MATERIALS PROVIDED Block Start

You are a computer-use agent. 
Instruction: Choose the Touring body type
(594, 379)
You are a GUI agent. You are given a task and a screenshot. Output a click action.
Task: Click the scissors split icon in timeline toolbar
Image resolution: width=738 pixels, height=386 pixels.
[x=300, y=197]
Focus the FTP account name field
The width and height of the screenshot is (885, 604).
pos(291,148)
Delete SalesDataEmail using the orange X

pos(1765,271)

MATERIALS PROVIDED Block End

_EXERCISE_
Every record above must appear again in the answer, unchanged.

_TASK SOLUTION_
You are a computer-use agent. 
Instruction: Choose the Touring body type
(594, 379)
You are a GUI agent. You are given a task and a screenshot. Output a click action.
Task: Click the scissors split icon in timeline toolbar
Image resolution: width=738 pixels, height=386 pixels.
[x=300, y=197]
Focus the FTP account name field
The width and height of the screenshot is (885, 604).
pos(291,148)
Delete SalesDataEmail using the orange X

pos(1765,271)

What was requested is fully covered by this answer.